Portia White Celebration collaborator, author, poet and professor, and Portia’s great-nephew. (Plaque will be unveiled on Monday, April 11 in front of Portia White's family.)
Named after a Shakespearean heroine, Portia May White seemed destined for the stage, a venue she would conquer as a contralto of soul-stirring coloratura. Born in Truro, Nova Scotia on June 24, 1911, White was the granddaughter of Virginian ex-slaves, and the daughter of the first Black officer (non-commissioned) in the British Army, Rev. Capt. Dr. William Andrew White (1874-1936).
She earned much applause for her bravura choir vocals in her father’s church, and then wowed Halifax music lovers with mezzo-soprano solos that thrice won her the Helen Campbell Kennedy Cup (1935, 1937, 1938), the highest honour at the Halifax Music Festival. However, White’s income as a segregated school teacher was too paltry for her to aspire to world-class vocal training. Fortunately, a Jewish refugee from Mussolini’s Italy, a classical baritone and medical doctor, Ernesto Vinci, became White’s teacher, while the Halifax Ladies’ Musical Club covered her tuition.

▶ _EXTRACTED ENTRIES_

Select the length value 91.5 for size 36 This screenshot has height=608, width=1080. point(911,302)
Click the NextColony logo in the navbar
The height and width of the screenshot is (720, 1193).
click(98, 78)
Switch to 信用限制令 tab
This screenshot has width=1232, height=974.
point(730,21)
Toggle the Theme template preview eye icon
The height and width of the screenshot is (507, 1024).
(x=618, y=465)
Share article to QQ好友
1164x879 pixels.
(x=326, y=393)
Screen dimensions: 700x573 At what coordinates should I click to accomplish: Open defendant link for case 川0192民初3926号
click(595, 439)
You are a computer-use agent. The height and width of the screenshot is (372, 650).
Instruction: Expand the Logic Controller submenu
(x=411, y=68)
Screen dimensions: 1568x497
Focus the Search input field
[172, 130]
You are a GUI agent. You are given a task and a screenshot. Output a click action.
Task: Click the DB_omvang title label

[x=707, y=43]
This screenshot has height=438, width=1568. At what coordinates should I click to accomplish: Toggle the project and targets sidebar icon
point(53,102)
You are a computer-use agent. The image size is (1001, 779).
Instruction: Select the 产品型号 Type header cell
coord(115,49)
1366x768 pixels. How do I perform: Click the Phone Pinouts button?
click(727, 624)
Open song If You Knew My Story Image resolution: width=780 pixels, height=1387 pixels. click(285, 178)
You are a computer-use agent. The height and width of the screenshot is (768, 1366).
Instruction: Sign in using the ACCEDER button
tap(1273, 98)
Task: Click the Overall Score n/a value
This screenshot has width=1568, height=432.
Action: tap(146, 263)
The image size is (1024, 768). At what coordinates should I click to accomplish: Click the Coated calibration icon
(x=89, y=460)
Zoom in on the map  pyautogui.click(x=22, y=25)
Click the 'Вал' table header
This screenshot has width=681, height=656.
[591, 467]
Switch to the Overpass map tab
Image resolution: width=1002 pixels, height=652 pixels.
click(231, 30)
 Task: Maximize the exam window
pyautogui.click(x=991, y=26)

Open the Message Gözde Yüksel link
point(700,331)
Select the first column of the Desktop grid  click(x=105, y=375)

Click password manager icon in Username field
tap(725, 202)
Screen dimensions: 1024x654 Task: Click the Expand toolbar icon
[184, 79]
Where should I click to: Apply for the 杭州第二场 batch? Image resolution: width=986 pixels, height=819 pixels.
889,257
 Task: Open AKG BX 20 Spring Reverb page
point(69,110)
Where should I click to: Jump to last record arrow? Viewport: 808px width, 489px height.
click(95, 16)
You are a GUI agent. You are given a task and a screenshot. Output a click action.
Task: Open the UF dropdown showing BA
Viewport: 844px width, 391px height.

▶ _WHAT YOU NEED TO DO_
1) Answer these questions from the passage on Portia White:
(a) Where and on what date was she born?
(b) In which years did she win the Helen Campbell Kennedy Cup?
(c) Who paid for her lessons with Ernesto Vinci?
2) Go on with the passage on Portia White from the end of its last sentence.

▶ _EXERCISE RESULTS_
1)
(a) Truro, Nova Scotia, on June 24, 1911.
(b) 1935, 1937 and 1938.
(c) The Halifax Ladies' Musical Club.

2)
Soon, White was as prominent a Nova Scotian symbol as the Bluenose racing schooner. But how could she gain the world’s attention?
Enter Dr. Edith Read, Principal of Branksome Hall, who, impressed by White’s talent, arranged her debut concerts in Toronto in 1941, and New York City in 1944 and 1945. Critics could not believe their ears! Interpreting European classical pieces, Canadian folk songs and African-American spirituals, White’s bel canto descanting left audiences tearful and joyful, and had reviewers ransacking glossaries for superlatives.
White’s stardom saw her tour North America widely and also Panamá, Colombia, Curaçao, Barbados, Jamaica, Grenada and Ecuador (where she sang above the clouds in the Andes). She spent much of 1946 in the Caribbean and Central and South America.
Sadly, throat problems curtailed White’s concert career. She withdrew from the stage in 1952 to teach voice and music at Branksome Hall. Her private pupils numbered such luminaries as Lorne Greene, Dinah Christie and Don Francks. In 1964, she accepted a Command Performance—to enthrall Queen Elizabeth II.
White died of cancer in Toronto on February 13, 1968. Her legacy endures.
As Canada’s first Black singer of international renown, Portia White represents Black excellence, fostered in part by her association with Branksome Hall.